_Exercises to complete:_
A) In the excerpt on global economic governance, what besides the initial shock turned the Great Depression into the Great Depression?
B) Condense the paragraph of the excerpt on global economic governance that begins "Drezner acknowledged the air of pessimism" into a short bulleted list that keeps its main points.

** Begin Excerpt **

There were a lot of reasons to doubt the effectiveness of global economic governance in 2008, and this was a real problem because if you take a look at what happened in 2008, the global economy suffered … a bigger shock in 2008 than it did in 1929. What happened in 2008 was actually worse than what happened at the start of the Great Depression. But the reason the Great Depression became the Great Depression wasn’t just the initial shock; it was also that international cooperation collapsed.

Drezner acknowledged the air of pessimism about the system, that “no one likes the outputs that global economic governance has … and yet everyone agrees that not enough is done by these institutions to sort of regulate the global economy.” Despite this, he argued that, with respect to the global financial crisis in 2008, “if you can actually ensure that there is cooperation, and furthermore that cooperation on the economic side keeps the system relatively open, then it prevents what would be an initial shock metastasizing into a severe depression.”

** End Excerpt **
** Begin Given entries **

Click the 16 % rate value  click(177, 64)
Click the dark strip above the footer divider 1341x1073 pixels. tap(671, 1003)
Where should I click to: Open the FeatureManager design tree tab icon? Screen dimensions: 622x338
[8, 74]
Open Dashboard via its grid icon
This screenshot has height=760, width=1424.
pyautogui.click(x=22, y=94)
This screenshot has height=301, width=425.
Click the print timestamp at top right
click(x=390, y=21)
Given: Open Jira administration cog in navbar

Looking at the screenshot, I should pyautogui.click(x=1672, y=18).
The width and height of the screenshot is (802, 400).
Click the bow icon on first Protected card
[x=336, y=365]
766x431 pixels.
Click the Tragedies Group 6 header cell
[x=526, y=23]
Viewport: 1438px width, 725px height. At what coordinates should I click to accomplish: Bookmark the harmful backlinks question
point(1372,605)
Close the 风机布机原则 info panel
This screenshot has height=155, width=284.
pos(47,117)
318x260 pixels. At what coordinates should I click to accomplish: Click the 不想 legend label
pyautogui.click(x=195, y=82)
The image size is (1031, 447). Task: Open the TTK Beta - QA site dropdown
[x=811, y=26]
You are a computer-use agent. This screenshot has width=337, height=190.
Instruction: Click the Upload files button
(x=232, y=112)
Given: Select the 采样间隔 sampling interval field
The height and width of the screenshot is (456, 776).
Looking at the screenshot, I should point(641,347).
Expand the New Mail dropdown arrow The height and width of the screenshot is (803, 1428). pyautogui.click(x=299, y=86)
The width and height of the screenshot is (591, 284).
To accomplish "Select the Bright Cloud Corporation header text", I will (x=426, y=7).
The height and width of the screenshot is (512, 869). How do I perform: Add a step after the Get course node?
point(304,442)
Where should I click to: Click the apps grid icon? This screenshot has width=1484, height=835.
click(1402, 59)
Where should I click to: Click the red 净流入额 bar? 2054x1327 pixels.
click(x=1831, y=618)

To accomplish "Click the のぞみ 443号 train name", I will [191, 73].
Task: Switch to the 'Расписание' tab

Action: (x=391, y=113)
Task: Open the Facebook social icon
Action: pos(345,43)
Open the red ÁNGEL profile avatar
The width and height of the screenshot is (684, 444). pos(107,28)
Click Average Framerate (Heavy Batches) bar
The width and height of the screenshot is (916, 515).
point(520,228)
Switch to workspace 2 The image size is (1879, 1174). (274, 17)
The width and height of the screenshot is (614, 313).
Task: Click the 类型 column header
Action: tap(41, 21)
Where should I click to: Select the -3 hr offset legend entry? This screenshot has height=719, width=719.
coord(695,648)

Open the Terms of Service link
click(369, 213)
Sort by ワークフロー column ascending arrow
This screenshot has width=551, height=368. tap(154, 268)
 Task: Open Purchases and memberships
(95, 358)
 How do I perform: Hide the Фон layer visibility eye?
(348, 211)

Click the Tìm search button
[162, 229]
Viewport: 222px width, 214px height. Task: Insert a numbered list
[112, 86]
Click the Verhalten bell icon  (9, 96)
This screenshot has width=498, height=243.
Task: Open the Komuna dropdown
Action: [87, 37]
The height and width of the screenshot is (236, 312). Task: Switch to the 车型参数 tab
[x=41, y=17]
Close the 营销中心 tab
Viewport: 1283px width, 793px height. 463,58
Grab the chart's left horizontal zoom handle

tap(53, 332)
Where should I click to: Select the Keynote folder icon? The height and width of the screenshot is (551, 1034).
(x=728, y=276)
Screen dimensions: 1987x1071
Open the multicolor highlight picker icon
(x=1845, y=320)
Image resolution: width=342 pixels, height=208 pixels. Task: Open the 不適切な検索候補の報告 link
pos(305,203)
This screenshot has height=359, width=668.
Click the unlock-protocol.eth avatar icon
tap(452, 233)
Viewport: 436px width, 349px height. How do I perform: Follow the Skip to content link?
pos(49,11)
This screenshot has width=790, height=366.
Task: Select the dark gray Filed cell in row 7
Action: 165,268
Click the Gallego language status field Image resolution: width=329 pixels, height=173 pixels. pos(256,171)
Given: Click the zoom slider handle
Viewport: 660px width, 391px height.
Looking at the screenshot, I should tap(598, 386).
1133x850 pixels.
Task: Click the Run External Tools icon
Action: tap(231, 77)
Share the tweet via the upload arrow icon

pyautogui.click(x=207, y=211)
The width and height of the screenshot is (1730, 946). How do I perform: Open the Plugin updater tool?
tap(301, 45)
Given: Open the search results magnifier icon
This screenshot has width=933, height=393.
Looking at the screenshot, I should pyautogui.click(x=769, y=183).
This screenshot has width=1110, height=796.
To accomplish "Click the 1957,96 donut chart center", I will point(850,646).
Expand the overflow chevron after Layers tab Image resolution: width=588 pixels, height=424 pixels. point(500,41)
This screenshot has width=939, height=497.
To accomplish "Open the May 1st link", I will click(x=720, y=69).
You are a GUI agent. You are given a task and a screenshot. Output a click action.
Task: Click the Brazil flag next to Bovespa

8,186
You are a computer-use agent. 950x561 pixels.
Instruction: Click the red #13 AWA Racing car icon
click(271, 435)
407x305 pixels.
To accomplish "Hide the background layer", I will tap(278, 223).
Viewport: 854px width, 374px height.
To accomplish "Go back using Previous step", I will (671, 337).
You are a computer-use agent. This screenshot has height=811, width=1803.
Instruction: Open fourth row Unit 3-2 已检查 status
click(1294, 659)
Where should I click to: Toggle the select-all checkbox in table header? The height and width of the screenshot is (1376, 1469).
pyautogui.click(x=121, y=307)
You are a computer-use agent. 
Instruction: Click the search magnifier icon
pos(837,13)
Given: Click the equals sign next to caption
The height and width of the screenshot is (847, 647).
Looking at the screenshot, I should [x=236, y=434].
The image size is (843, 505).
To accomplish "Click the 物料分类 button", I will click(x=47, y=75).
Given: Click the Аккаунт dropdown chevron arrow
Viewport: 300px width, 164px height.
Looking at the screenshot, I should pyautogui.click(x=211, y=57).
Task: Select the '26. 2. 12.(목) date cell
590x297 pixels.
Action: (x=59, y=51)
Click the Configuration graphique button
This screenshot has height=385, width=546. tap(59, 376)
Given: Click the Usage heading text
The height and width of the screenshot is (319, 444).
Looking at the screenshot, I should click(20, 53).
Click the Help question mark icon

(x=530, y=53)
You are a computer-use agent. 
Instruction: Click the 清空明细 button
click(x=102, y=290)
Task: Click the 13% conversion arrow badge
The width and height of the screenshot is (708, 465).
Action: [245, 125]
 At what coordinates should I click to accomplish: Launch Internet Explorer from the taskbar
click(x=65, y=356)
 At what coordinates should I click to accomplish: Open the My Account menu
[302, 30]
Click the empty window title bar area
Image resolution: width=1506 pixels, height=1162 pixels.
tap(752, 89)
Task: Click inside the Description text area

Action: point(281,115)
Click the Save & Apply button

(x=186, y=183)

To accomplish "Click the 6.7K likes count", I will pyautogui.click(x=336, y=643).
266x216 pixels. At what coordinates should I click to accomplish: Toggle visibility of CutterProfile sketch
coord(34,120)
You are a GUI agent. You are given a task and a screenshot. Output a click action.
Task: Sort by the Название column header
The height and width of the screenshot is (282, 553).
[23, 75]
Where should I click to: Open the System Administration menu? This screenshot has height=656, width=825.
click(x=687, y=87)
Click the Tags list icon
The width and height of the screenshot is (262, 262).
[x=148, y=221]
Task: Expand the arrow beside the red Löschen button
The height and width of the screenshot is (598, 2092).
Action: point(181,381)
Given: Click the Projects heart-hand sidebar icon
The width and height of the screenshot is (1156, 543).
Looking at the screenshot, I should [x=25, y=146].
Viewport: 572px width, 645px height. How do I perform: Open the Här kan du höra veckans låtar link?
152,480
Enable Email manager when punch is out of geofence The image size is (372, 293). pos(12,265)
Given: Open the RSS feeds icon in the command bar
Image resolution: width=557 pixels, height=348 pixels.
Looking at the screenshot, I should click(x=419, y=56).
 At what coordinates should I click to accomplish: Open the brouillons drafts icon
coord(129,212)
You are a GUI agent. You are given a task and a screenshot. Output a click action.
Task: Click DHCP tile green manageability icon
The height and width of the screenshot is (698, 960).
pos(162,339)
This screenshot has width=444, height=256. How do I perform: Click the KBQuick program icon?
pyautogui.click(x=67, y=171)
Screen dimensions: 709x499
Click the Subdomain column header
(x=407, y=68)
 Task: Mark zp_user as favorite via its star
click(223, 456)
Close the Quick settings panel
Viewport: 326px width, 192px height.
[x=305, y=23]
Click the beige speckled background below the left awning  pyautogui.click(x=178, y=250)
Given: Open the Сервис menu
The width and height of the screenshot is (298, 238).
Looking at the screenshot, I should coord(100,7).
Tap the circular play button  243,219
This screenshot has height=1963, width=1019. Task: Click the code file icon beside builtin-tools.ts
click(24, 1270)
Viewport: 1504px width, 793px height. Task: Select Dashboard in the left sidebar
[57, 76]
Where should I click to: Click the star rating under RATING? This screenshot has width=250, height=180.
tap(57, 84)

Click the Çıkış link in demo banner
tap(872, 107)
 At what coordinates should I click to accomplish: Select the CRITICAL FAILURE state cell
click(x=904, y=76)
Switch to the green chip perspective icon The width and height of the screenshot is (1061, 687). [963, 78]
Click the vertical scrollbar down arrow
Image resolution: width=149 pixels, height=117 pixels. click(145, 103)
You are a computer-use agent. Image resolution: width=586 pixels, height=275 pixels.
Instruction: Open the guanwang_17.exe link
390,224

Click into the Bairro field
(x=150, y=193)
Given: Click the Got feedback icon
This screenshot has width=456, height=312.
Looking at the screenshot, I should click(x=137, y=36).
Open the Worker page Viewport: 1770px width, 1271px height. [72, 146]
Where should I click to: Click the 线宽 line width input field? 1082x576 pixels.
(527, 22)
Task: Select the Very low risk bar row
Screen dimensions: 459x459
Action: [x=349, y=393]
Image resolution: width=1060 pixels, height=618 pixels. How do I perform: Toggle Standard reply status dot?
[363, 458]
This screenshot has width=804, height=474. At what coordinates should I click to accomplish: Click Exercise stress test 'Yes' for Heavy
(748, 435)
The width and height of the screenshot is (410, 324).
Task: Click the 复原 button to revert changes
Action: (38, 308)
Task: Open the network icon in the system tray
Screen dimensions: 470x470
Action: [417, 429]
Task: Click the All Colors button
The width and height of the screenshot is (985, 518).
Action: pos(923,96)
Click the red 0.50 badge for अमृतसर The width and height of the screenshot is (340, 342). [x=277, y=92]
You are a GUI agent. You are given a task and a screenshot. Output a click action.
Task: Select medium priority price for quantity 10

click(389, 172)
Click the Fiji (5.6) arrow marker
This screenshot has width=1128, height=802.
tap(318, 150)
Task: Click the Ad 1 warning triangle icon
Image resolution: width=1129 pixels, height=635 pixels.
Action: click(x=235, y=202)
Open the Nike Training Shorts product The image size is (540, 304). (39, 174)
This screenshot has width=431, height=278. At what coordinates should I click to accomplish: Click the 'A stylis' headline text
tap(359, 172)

** End Given entries **

_Per-task outputs:_
A) International cooperation collapsed.

B)
- Drezner acknowledged the widespread pessimism about global economic governance: no one likes its outputs, yet everyone agrees these institutions do too little to regulate the global economy.
- He nonetheless argued that in the 2008 global financial crisis, ensuring cooperation mattered.
- Cooperation that also keeps the economic system relatively open prevents an initial shock from metastasizing into a severe depression.